**Problem statement**
Please copy exactly the lines that begin with the one containing "Where should I" and end with the last line of the entries.

**Records for processing**
-- -- --

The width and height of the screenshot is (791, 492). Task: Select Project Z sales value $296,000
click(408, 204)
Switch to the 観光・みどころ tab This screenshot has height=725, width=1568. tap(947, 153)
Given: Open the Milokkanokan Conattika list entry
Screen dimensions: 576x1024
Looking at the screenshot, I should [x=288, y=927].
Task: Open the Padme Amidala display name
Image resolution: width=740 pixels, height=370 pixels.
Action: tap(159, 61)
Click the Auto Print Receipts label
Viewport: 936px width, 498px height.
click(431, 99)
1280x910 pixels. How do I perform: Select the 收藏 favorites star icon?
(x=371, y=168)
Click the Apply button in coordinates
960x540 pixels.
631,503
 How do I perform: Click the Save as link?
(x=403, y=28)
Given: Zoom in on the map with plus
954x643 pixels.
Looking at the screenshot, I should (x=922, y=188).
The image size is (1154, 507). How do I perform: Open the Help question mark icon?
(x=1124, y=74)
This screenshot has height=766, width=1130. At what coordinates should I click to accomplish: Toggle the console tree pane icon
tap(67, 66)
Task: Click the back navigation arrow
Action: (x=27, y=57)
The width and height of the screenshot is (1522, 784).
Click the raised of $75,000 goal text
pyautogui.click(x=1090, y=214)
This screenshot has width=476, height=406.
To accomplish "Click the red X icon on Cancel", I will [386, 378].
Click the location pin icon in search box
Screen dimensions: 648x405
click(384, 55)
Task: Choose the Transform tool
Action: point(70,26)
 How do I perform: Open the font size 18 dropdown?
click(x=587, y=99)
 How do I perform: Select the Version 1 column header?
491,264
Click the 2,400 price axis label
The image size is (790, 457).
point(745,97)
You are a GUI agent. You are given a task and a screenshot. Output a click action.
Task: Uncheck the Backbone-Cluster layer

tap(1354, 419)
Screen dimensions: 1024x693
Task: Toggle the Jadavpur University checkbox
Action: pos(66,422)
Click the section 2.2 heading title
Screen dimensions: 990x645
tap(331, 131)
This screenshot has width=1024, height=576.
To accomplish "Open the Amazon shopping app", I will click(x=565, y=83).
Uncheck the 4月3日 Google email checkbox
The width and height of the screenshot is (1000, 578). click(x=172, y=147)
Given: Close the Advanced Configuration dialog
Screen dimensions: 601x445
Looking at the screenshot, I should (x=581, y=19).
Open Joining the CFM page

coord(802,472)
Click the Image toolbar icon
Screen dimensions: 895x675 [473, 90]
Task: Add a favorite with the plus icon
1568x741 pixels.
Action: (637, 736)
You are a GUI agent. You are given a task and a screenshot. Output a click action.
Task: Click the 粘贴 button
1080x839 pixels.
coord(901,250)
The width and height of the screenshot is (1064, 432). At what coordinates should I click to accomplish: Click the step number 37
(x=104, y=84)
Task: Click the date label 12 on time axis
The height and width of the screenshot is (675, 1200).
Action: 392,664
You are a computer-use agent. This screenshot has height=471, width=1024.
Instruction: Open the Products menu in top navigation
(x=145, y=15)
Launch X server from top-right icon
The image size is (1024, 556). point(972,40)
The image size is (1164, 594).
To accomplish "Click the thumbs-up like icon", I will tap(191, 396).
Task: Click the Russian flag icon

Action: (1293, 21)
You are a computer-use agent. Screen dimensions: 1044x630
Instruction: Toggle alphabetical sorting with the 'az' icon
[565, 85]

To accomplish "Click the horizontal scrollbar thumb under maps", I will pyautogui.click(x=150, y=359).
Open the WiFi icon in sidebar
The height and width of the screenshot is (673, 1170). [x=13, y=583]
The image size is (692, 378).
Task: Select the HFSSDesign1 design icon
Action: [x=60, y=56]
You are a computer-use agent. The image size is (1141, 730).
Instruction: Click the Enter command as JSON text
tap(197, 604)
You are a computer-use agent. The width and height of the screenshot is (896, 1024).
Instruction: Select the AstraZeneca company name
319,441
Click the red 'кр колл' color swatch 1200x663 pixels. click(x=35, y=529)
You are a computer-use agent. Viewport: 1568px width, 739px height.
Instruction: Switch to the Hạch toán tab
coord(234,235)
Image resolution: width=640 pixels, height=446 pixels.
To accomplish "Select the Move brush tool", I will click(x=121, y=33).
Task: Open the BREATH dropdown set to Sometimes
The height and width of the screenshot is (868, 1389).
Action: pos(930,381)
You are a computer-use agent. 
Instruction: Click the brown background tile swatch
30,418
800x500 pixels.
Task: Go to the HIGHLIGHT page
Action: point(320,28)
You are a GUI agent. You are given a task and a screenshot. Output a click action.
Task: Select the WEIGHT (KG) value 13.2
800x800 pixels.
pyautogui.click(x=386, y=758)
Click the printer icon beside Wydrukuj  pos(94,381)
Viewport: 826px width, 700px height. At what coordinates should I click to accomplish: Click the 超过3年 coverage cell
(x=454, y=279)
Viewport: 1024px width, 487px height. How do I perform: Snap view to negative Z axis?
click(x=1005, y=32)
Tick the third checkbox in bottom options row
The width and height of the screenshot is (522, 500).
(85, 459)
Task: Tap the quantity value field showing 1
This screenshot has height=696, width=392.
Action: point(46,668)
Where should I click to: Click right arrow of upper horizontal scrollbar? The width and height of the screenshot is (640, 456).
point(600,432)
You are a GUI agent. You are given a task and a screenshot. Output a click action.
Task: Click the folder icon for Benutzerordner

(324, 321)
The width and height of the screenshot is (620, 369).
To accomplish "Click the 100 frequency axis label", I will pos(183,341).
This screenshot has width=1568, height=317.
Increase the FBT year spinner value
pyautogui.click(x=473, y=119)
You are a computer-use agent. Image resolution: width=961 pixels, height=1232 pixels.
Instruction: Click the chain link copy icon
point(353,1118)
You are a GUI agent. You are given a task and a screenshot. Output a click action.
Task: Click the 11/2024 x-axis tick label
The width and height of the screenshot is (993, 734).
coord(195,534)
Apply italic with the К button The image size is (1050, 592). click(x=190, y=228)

-- -- --

**Task response**
Where should I click to: Click right arrow of upper horizontal scrollbar? The width and height of the screenshot is (640, 456).
point(600,432)
You are a GUI agent. You are given a task and a screenshot. Output a click action.
Task: Click the folder icon for Benutzerordner

(324, 321)
The width and height of the screenshot is (620, 369).
To accomplish "Click the 100 frequency axis label", I will pos(183,341).
This screenshot has width=1568, height=317.
Increase the FBT year spinner value
pyautogui.click(x=473, y=119)
You are a computer-use agent. Image resolution: width=961 pixels, height=1232 pixels.
Instruction: Click the chain link copy icon
point(353,1118)
You are a GUI agent. You are given a task and a screenshot. Output a click action.
Task: Click the 11/2024 x-axis tick label
The width and height of the screenshot is (993, 734).
coord(195,534)
Apply italic with the К button The image size is (1050, 592). click(x=190, y=228)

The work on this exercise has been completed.